**WHAT THE TASK ASKS**
Rewrite the material below, changing "icon" to "button" wherever it occurs and keeping every other word unchanged. Leave the pictures out of your copy.
##############################
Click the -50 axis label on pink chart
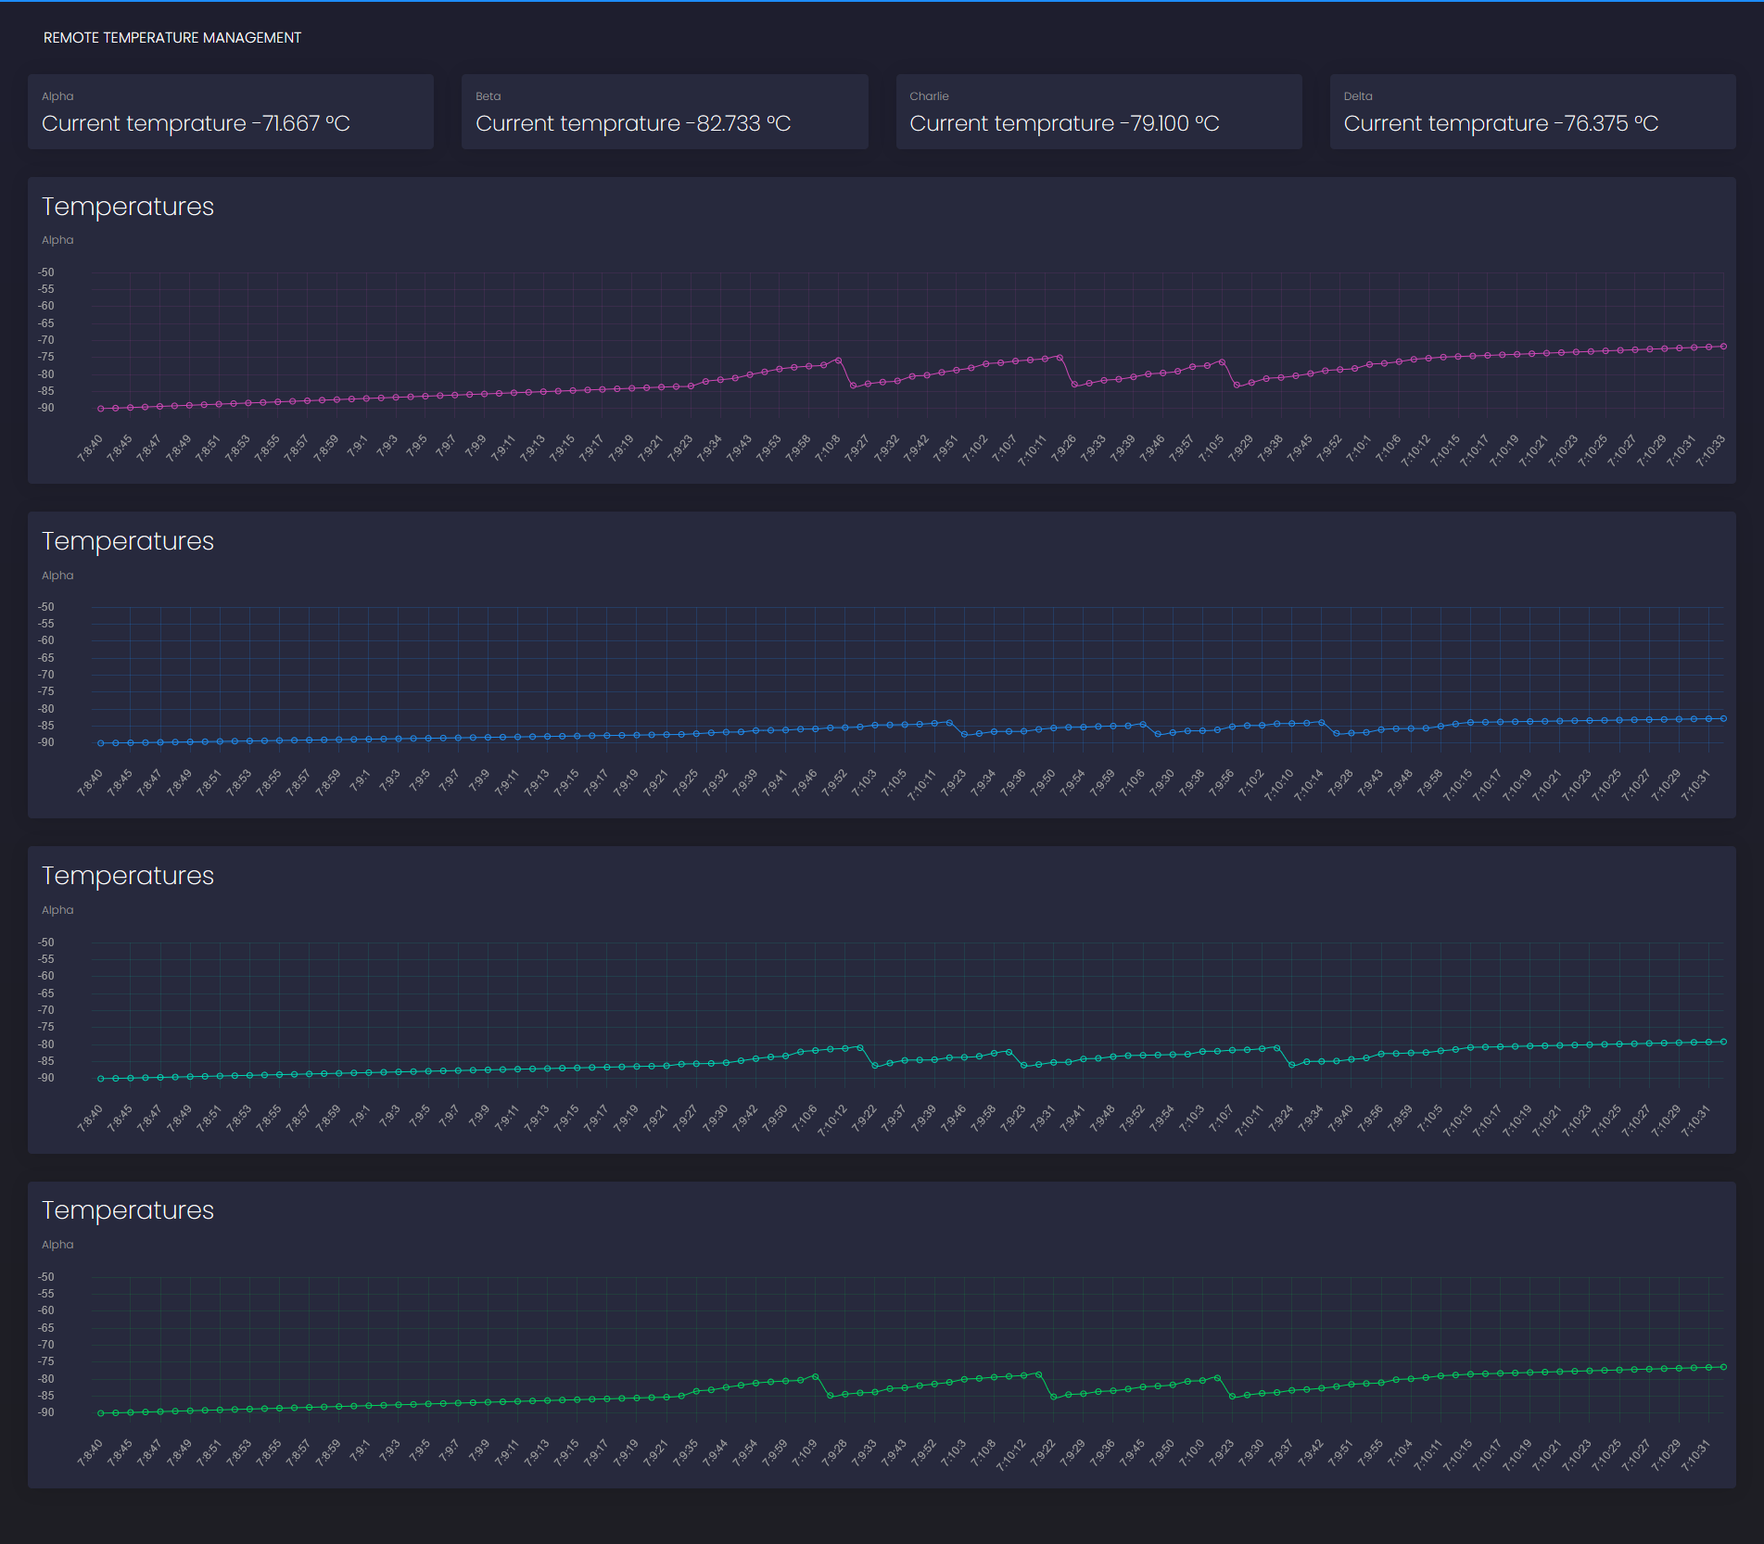[x=46, y=272]
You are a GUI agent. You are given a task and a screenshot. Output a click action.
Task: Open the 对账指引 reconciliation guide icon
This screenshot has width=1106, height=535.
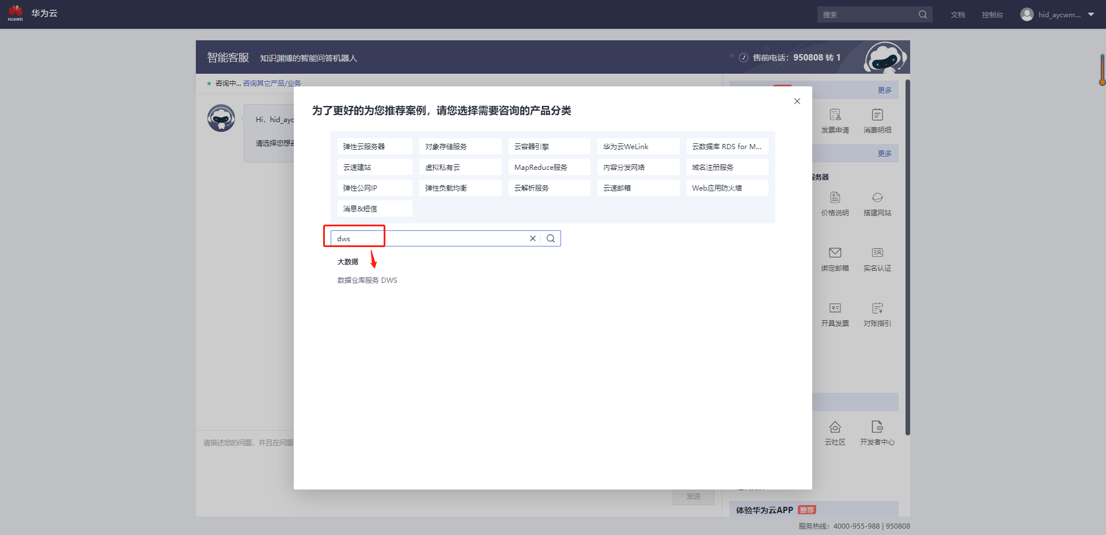877,313
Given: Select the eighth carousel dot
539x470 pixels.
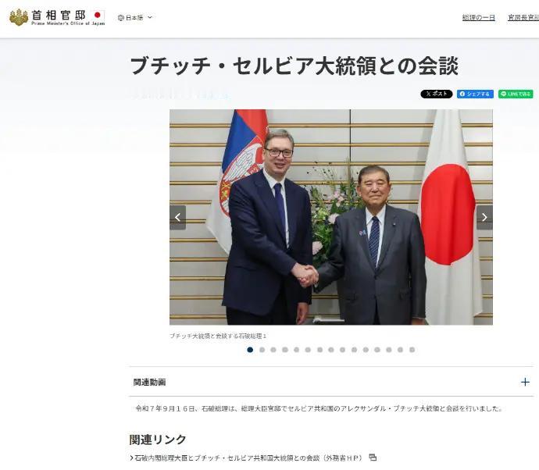Looking at the screenshot, I should click(x=331, y=350).
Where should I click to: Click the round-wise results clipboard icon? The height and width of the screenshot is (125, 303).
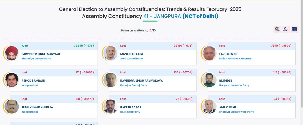(277, 29)

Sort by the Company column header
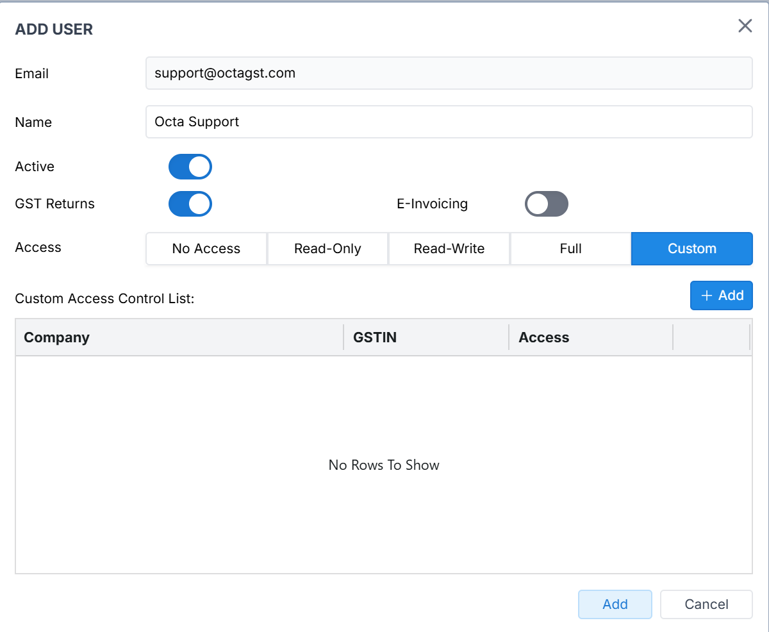pos(57,337)
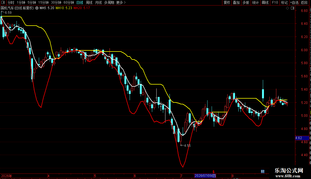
##############################
**SOLUTION**
Click the -50 axis label on pink chart
[x=46, y=272]
You are a GUI agent. You are given a task and a screenshot. Output a click action.
Task: Open the 对账指引 reconciliation guide button
This screenshot has width=1106, height=535.
877,313
Given: Select the eighth carousel dot
539x470 pixels.
Looking at the screenshot, I should click(x=331, y=350).
Where should I click to: Click the round-wise results clipboard button? The height and width of the screenshot is (125, 303).
(277, 29)

Sort by the Company column header
pos(57,337)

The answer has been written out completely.